Je suis pas sur que ça marche, surtout que le répertoire /mnt appartient généralement au groupe "root"... Le plus sur est de mettre l'option "user" sur la ligne correspondante dans /etc/fstab...

Ce qui est sympa aussi c'est d'utiliser automount... Je l'ai fait sur plusieurs stations de travail sans problème...

----------

## DuF

Je me suis rajouté dans le groupe disk, directement dans le fichier /etc/group mais a priori ça ne change rien.

Surtout que grip a priori ne monte pas le lecteur de cdrom dans /mnt/cdrom par exemple, mais utilise simplement /dev/cdrom dans sa config (mais je ne sais pas non plus comment fonctionne Grip  :Smile:  )

(Relevés de localisation de mots et d'éléments)
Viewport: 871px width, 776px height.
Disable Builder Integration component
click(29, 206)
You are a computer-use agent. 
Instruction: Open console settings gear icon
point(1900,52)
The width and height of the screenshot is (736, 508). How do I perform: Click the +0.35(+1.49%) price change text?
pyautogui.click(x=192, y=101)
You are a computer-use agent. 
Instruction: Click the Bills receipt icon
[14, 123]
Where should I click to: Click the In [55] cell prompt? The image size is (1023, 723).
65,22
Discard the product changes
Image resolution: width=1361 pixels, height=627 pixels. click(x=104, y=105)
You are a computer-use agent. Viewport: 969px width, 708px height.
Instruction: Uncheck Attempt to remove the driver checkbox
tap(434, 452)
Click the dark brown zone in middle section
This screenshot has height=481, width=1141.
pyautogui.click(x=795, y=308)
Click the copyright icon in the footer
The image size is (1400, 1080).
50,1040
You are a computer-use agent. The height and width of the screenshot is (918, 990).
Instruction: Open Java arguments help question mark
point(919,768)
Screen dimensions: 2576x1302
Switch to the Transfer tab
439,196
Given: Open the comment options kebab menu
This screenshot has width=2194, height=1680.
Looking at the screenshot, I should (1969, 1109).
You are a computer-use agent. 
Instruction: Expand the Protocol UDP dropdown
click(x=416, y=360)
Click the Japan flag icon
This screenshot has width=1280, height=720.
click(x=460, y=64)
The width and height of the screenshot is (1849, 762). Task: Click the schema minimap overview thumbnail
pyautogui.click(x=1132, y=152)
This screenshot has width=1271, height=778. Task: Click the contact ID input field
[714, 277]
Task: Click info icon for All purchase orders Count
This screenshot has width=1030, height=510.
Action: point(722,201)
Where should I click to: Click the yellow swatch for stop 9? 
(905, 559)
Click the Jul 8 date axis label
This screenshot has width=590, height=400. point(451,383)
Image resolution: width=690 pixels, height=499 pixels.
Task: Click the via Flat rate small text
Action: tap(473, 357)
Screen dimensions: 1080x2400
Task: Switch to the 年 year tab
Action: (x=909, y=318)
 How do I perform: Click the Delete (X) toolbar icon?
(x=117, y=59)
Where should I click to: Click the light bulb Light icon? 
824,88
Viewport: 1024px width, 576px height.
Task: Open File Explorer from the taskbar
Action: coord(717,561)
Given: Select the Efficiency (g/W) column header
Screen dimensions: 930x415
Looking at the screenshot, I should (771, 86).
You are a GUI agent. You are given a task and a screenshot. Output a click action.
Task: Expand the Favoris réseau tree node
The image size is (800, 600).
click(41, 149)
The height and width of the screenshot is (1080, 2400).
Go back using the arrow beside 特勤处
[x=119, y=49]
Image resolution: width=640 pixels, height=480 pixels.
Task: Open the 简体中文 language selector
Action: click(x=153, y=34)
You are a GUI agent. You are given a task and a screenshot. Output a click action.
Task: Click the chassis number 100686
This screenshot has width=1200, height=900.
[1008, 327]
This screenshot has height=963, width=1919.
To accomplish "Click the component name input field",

## CONSIGNE DONNÉE 1
Indiquez si chacune des affirmations suivantes concorde avec le passage fourni, en répondant par oui ou par non et en citant les mots décisifs : (a) l'option « user » est conseillée dans /etc/fstab ; (b) l'ajout de DuF au groupe disk a résolu la difficulté ; (c) Grip monte le lecteur de cdrom dans /mnt/cdrom.
## CONSIGNE DONNÉE 2
Relevez tous les chemins de fichiers ou de répertoires mentionnés dans le passage fourni.

## RÉPONSE COMPLÈTE 1
(a) Oui : « Le plus sur est de mettre l'option "user" sur la ligne correspondante dans /etc/fstab ».
(b) Non : « mais a priori ça ne change rien ».
(c) Non : « grip a priori ne monte pas le lecteur de cdrom dans /mnt/cdrom par exemple, mais utilise simplement /dev/cdrom dans sa config ».

## RÉPONSE COMPLÈTE 2
/mnt
/etc/fstab
/etc/group
/mnt/cdrom
/dev/cdrom